___ Document passage
It can't be very plain, if you expect to be able to represent German
characters with umlauts and the "Eszett". Do you actually know what
character set you have in this "plain text file"? Unicode UTF-16?
Unicode UTF-8? "Latin 1" ? If not, I suggest that you create a small
file with the umlauts etc and use xd to dump it out and post what are
the hex representations of u-umlaut and eszett and so forth.

> 	The original program has to ask if "Auto" has "der, die or das" as the definite article.
> 	The problem is that I can't make Python read anything with non-ASCII character set.

The problem is not the reading, it is knowing what character set you
have, and using Python accordingly.

> 	The output you have suggested, "T\xfcr", is, for all practical purposes, unreadable.

That was *not* "suggested output". It was printing out the "repr" of
the data to show that correctly-formulated Python code, derived from a
brief perusal of the documentation, was in fact working on Unicode
data. 0x00FC is the Unicode 16-bit representation of 'Latin small
letter u with diaeresis'. In discussing these types of problems, it is
best to focus on the internal representation of the data, not what you
see on the screen. WYSIWYG? Well, what you see as identical on your
screen or printer can have two or more possible internal
representations.

> 	As I understood it from the other posts, the "\w+" on the regex will depend on my locales.
______
What to produce:
Please pick up the forum reply on Python and German character encodings after its final quoted line and carry it on. The listing below has nothing to do with this.
___ Dataset extract
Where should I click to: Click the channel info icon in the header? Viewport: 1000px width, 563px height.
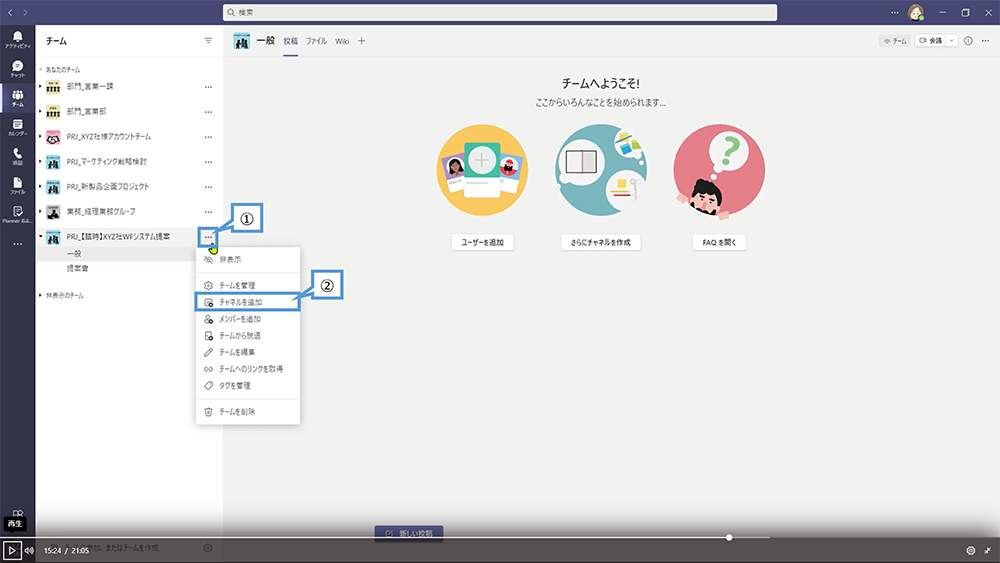pos(968,41)
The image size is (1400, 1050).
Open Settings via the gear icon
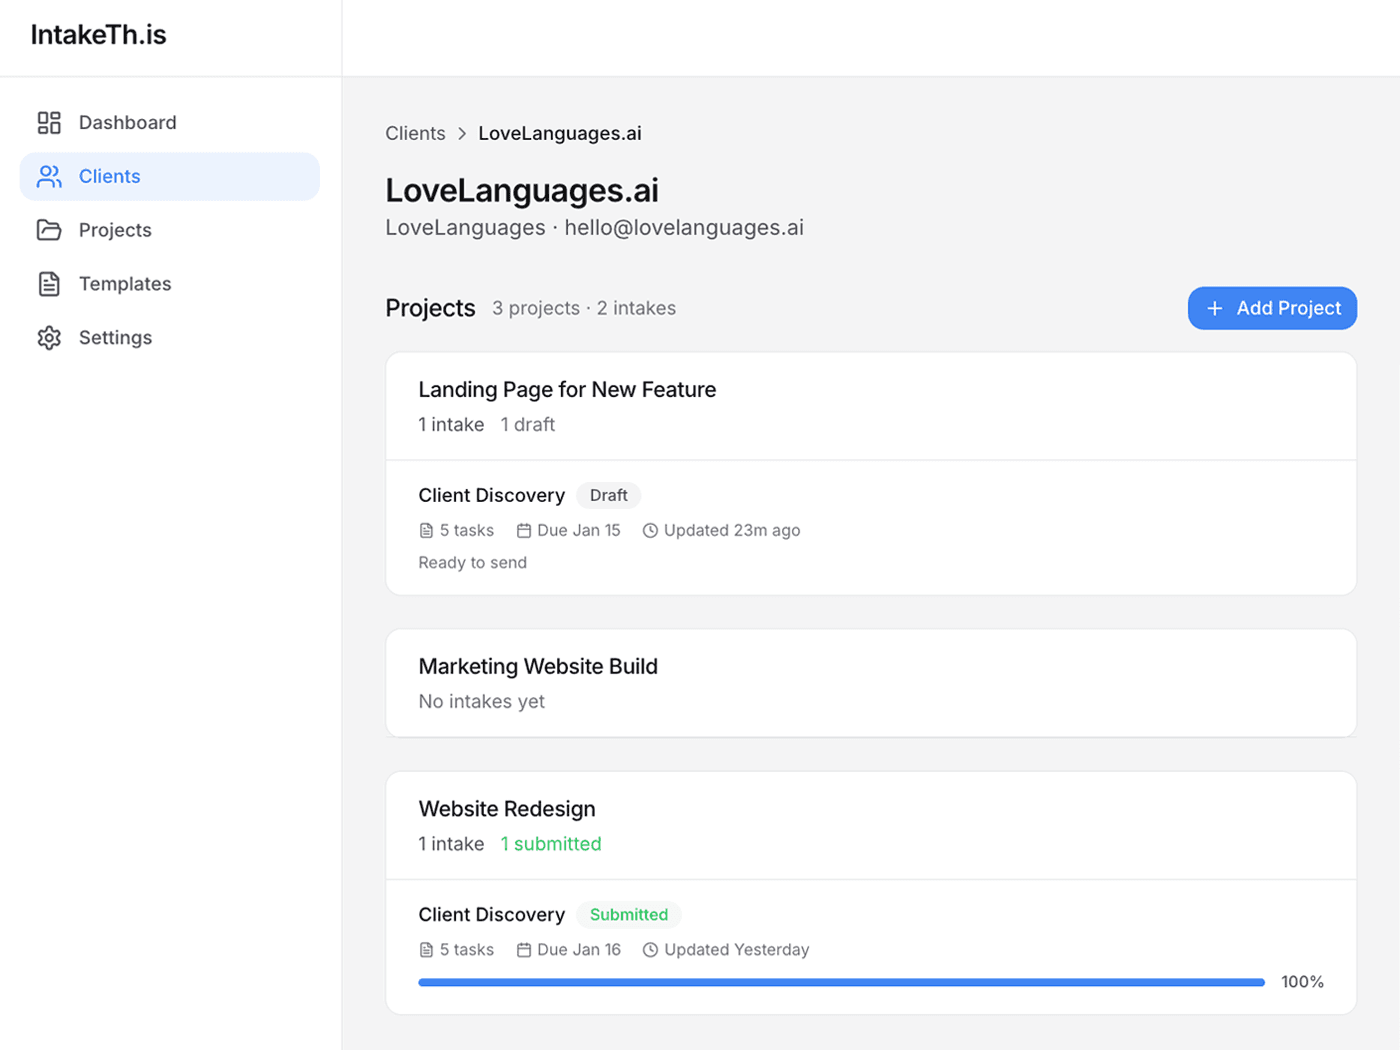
______
Written answer:
(1) You have only one locale at a time. (2) Was the input file created
in your locale? (2) RTFM & re-read Tim's post: if you want to work in
Unicode, you will need to (a) supply Unicode data and (b) to use \w
properly,  supply the re.UNICODE flag to re.compile()

> 
> 	I have, in /etc/enviroment. the following set-up (native language: Portuguese):
> 
> 	LANG=C
> 	LANGUAGE=pt_BR
> 	LC_ALL=pt_BR
> 	LC_CTYPE=latin1
> 	LESSCHARSET=latin1
> 	NLSPATH=/var/catman
> 	MM_CHARSET=ISO-8859-1
> 
> 	Seems like non-ASCII is a real bother in Python...I'd expected this to have been better looked
> after in Python-2.0...
> 
We don't have enough information yet to know whether it's a
"non-ASCII" problem.
Let's assume for the moment that Unicode was a red herring, caused by
your "Other than the fact that 'Tür' has the 'ü' unicode charcater".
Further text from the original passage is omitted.